Par ce document, nous nous sommes engagés à retirer notre recours contre le plan local d’urbanisme de l’île. En contrepartie, la ville et la SPL sont d’accord pour élaborer un dossier de réalisation modifié de la ZAC, prenant en compte les éléments suivants :

• suppression de l’immeuble de grande hauteur de 110 m

• définition d’une hauteur maximale de 50 m

• réduction de la constructibilité de l’île à un plafond maximal de 240 000 m²

• définition d’une programmation du reste à construire de l’île avec des espaces publics de qualité et des transports publics

• création d’un lieu à la mémoire des usines Renault et des ouvriers

• limitation de la circulation automobile libre, à l’exception des véhicules de service, taxis, livraison, PMR

• non-réalisation de logements permanents

• priorité à des transports collectifs et des modes doux et leur articulation avec le pôle intermodal du Pont de Sèvres.

L’ensemble de ces mesures correspond plus ou moins à nos demandes et, surtout, l’élément principal de notre combat, l’absence de tours sur l’île, a été accepté. Alors fallait-il être jusqu’au-boutiste en refusant de signer ce protocole ? Non, franchement non !

Le maire de Boulogne-Billancourt, à la différence de la majorité de ses collègues du Val de Seine, a accepté de négocier avec les associations et les riverains afin de faire évoluer son projet d’aménagement. Nous nous devions d’accepter cette main tendue. Contrairement à nous, les autres parties aux recours, d’autres associations et des habitants de Meudon, la refusent en soulevant différentes objections architecturales qui peuvent d’ailleurs être résolues.

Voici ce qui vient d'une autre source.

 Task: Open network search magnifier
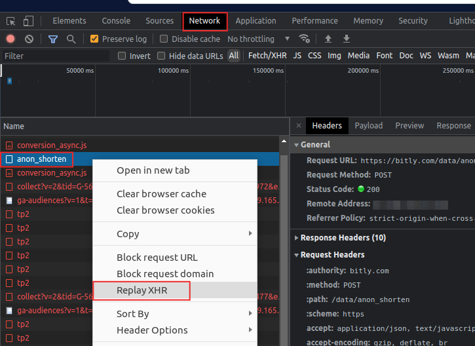(x=71, y=39)
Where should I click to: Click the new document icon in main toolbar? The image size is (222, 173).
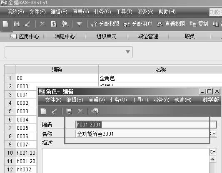click(x=5, y=24)
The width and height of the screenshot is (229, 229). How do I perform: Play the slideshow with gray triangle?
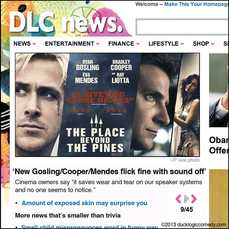point(186,199)
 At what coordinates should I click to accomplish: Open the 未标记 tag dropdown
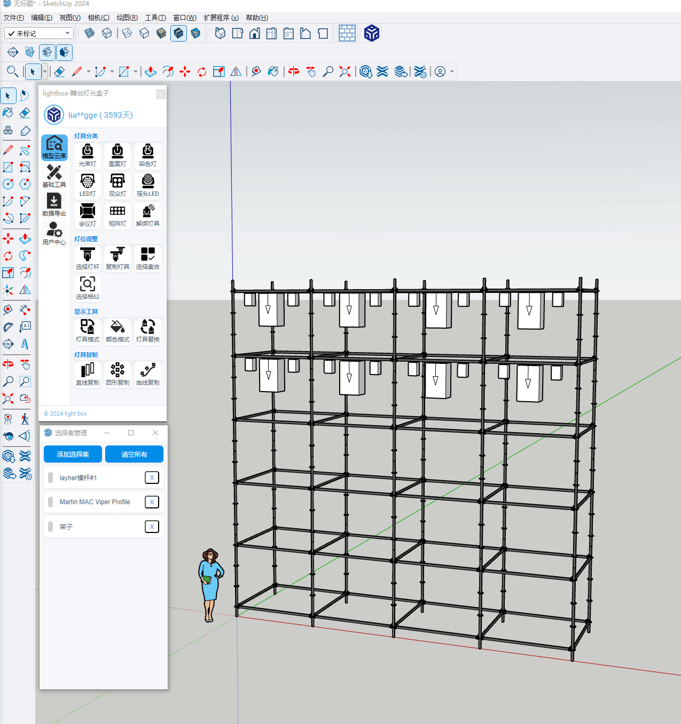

Balzac a écrit : « la plus mauvaise transaction […] est meilleure que le meilleur procès » mais ici, dans notre cas, cette maxime ne s’applique pas vraiment car l’accord auquel nous sommes parvenus n’est pas si mauvais que cela. C’est pourquoi il faut espérer que la raison fasse son œuvre et que toutes les parties au recours se désistent, permettant ainsi à ce protocole de se réaliser et à l’île Seguin de revivre.